*Work task:*
Repeat each entry as written and leave the images out of the copy.

(Beginning of Excerpted records)

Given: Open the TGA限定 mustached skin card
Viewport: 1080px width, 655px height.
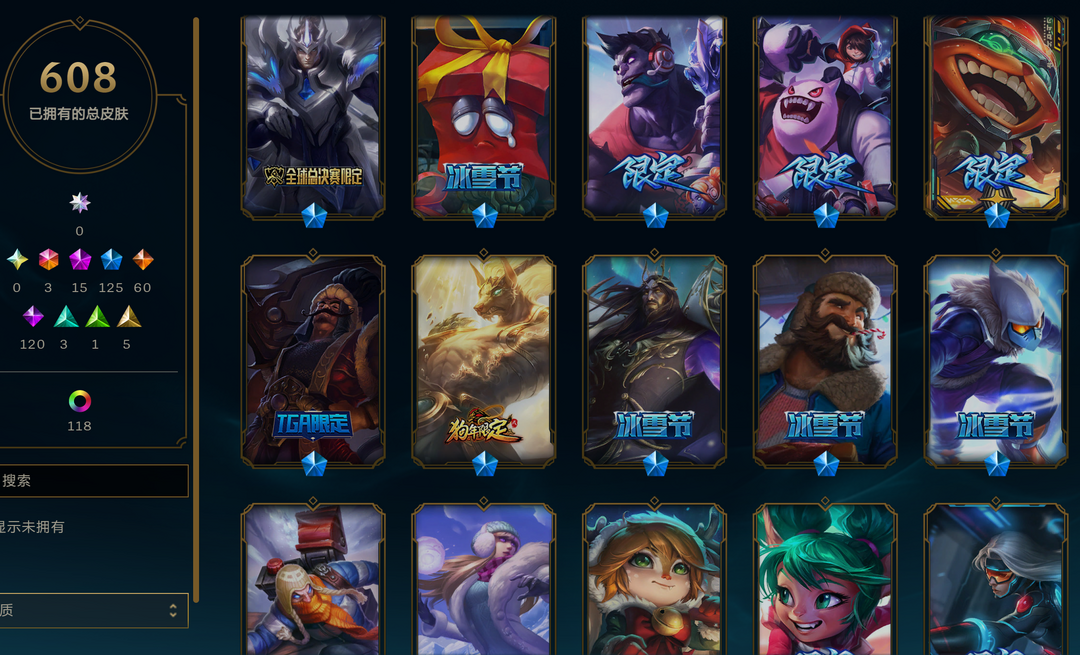Looking at the screenshot, I should (313, 362).
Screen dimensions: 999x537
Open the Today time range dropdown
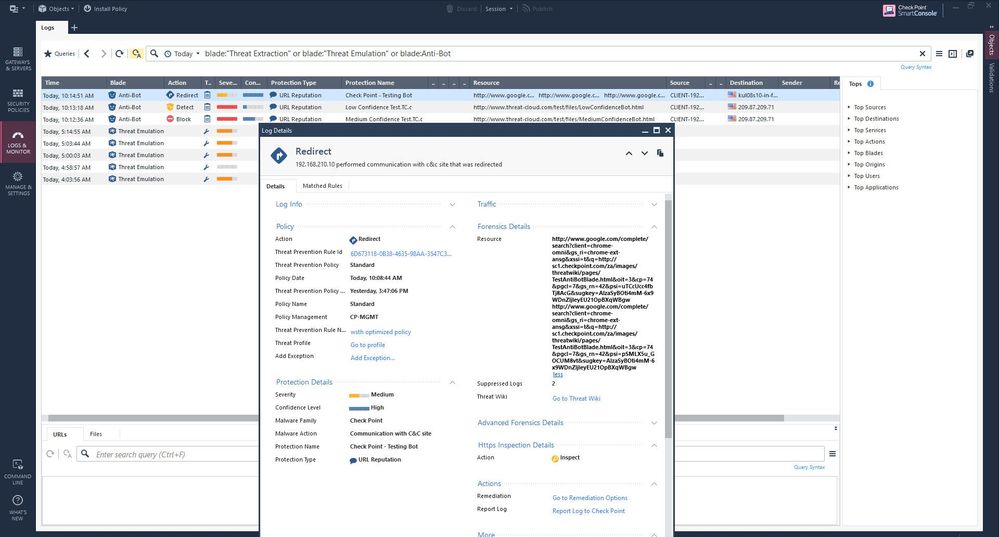182,53
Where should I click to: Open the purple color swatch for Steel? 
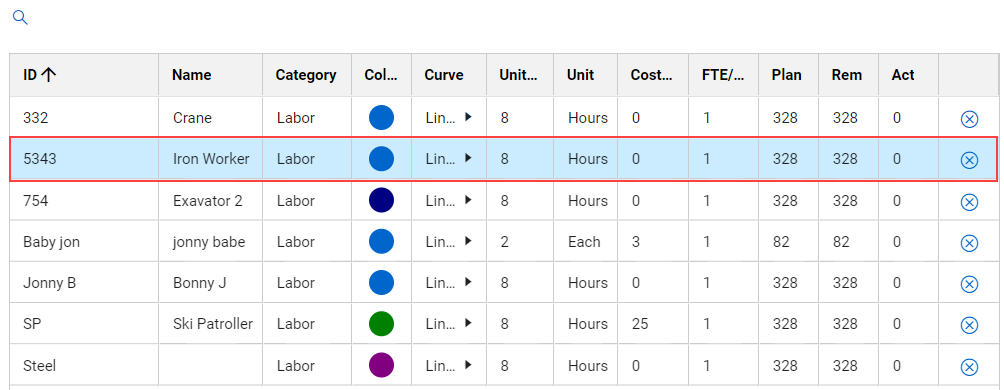click(381, 365)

(End of Excerpted records)

*Solution to the exercise:*
Given: Open the TGA限定 mustached skin card
Viewport: 1080px width, 655px height.
Looking at the screenshot, I should (313, 362).
Screen dimensions: 999x537
Open the Today time range dropdown
182,53
Where should I click to: Open the purple color swatch for Steel? 
click(381, 365)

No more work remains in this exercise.